发酵起始时EC含量为15.17ppb，分别加入1～9×10⁷CFU/g解淀粉芽孢杆菌JY06和JP21菌液进行厌氧发酵5天后，不添加菌株的酒醅中EC含量为14.69ppb；添加菌浓为1～9×10⁷CFU/g的解淀粉芽孢杆菌JP21和JY06的酒醅中EC含量分别为10.23ppb和14.23ppb，说明在接种量1～9×10⁷CFU/g条件下解淀粉芽孢杆菌JP21有明显的降解EC效果，而JY06没有降解效果。

发酵起始时尿素含量为19.53mg/kg，分别加入1×10⁷CFU/g解淀粉芽孢杆菌JY06和JP21菌液厌氧发酵5天后，不添加菌株的酒醅中尿素含量为18.64mg/kg，添加菌浓为1～9×10⁷CFU/g解淀粉芽孢杆菌JP21和JY06的酒醅中尿素含量分别为9.32mg/kg和19.74mg/kg，说明在1～9×10⁷CFU/g菌浓下解淀粉芽孢杆菌JP21有明显降解尿素效果，而1～9×10⁷CFU/g菌浓下解淀粉芽孢杆JY06对尿素没有降解效果。

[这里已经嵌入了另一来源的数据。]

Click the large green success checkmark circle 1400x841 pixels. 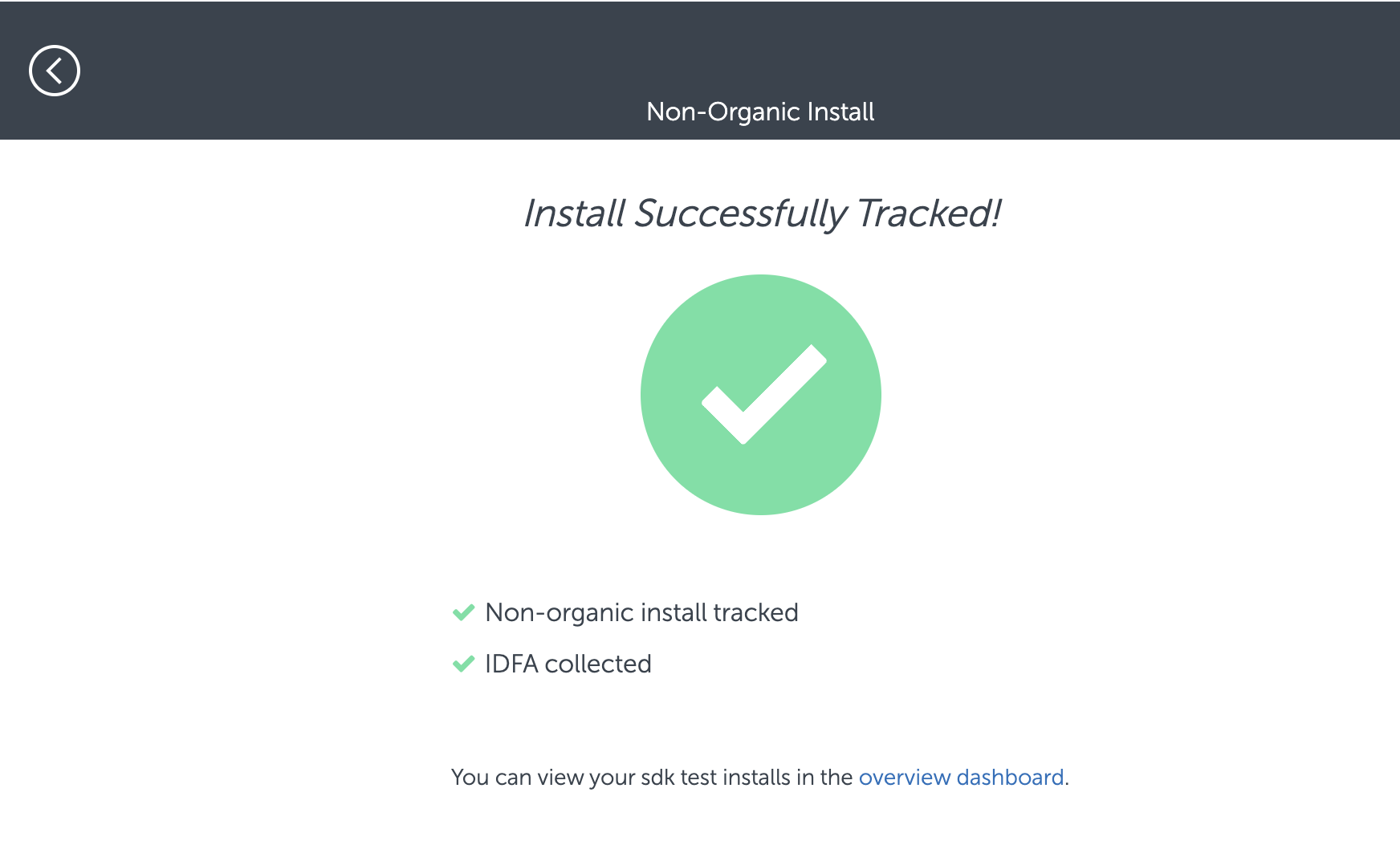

将菌液以相同比例(每100g酒醅添加5～10mL菌液)接种至1L酒醅中，控制菌体在酒醅中终浓度为1～9×10⁷CFU/g，发酵后的酒醅中EC和尿素均能达到相似的降低效果，且未见对酒醅风味物质的破坏。

虽然本发明已以较佳实施例公开如上，但其并非用以限定本发明，任何熟悉此技术的人，在不脱离本发明的精神和范围内，都可做各种的改动与修饰，因此本发明的保护范围应该以权利要求书所界定的为准。